---------- PASSAGE SHOWN ----------

Biden says Hamas is sufficiently depleted. Israel leaders disagree, casting doubts over cease-fire

Published: June 3, 2024, 1:31pm

JERUSALEM (AP) — At the start of its devastating offensive on the Gaza Strip, Israel set an ambitious goal: destroy Hamas. At the time, the Biden administration committed to the objective, giving Israel considerable stocks of weaponry and voicing its support.

Nearly eight months into the war, however, cracks have emerged between the close allies over what defeating Hamas actually looks like. Last week, U.S. President Joe Biden said the militant group was no longer capable of launching an attack on Israel like the Oct. 7 attack that triggered the war and that it was time for the fighting to end. Israel’s Prime Minister Benjamin Netanyahu and far-right ministers disagree.

Where the U.S. seeks a quick end to the fighting, Israel’s leadership appears determined to push onward.

Here is how the leaders define the destruction of Hamas.


Biden on Friday said it was time to end the Israel-Hamas war, signaling that the objective of destroying Hamas had already been met because the militant group was “no longer capable” of carrying out a large-scale attack on Israel like the one on Oct. 7.

----------

* **EXERCISE AIM**
Repeat the part of the news article on Hamas and the cease-fire starting with "Where the U.S." and going on through "one on Oct. 7.".

---------- SOURCE EXCERPT ----------

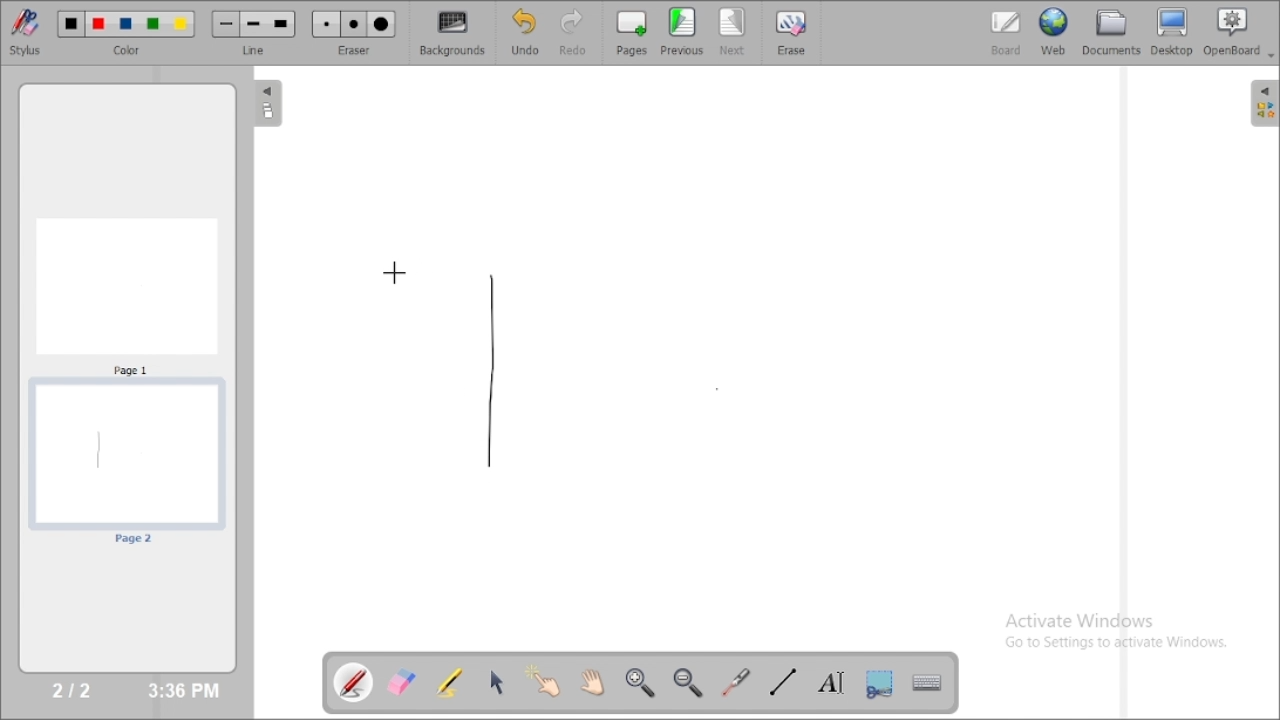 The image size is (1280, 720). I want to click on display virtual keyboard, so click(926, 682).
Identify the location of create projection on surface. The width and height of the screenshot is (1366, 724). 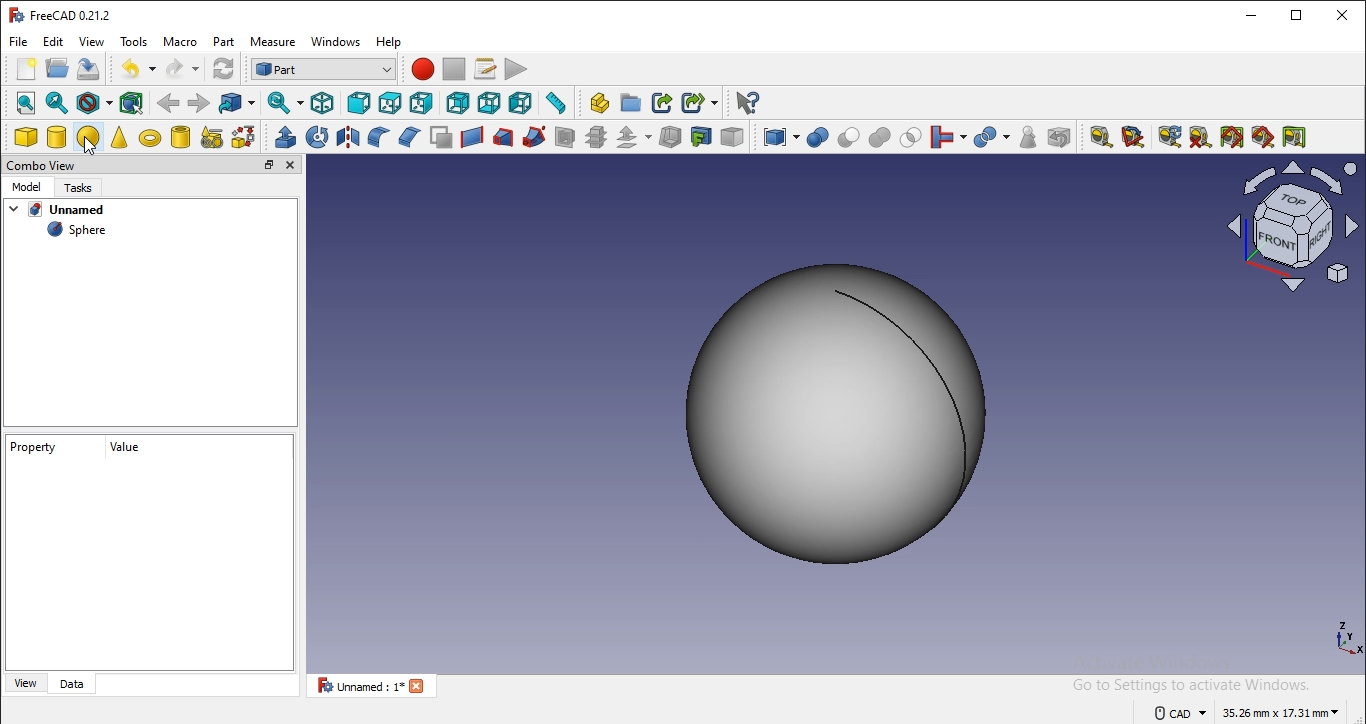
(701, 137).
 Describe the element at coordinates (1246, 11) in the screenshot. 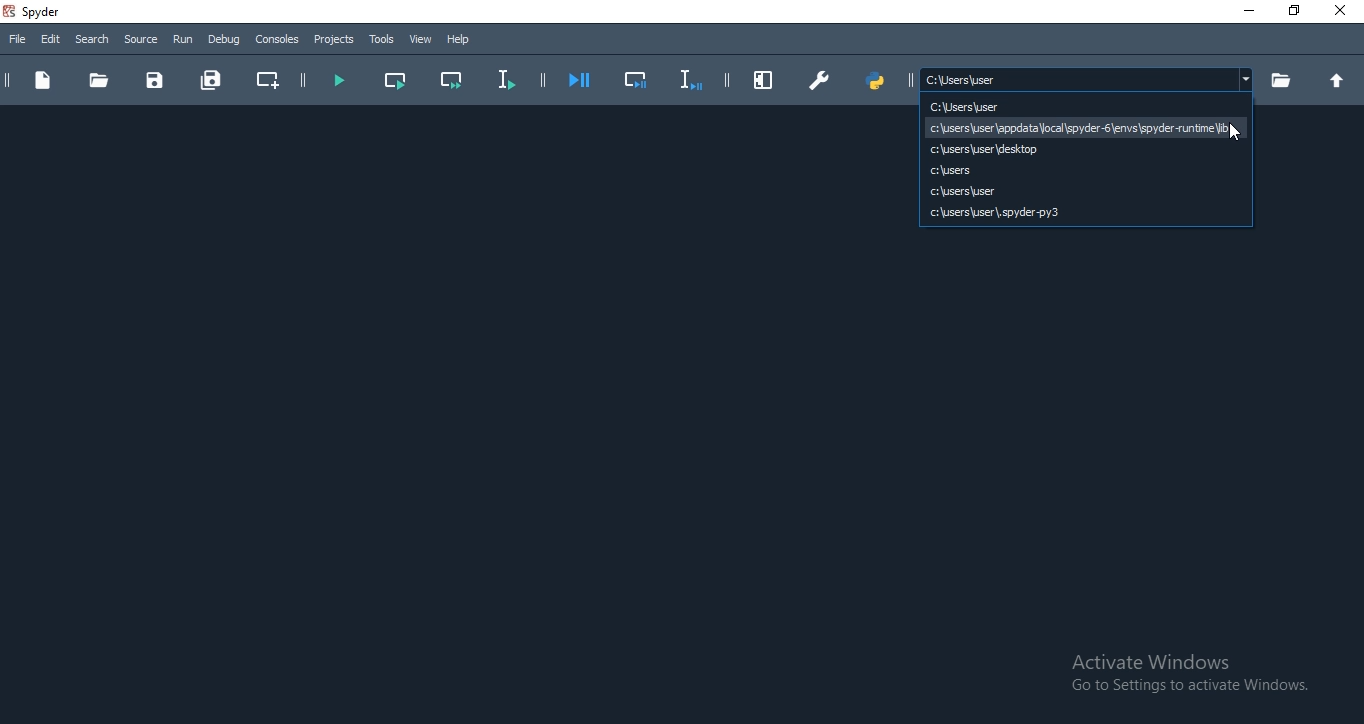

----------

* **PROBLEM SOLUTION**
Where the U.S. seeks a quick end to the fighting, Israel’s leadership appears determined to push onward.

Here is how the leaders define the destruction of Hamas.


Biden on Friday said it was time to end the Israel-Hamas war, signaling that the objective of destroying Hamas had already been met because the militant group was “no longer capable” of carrying out a large-scale attack on Israel like the one on Oct. 7.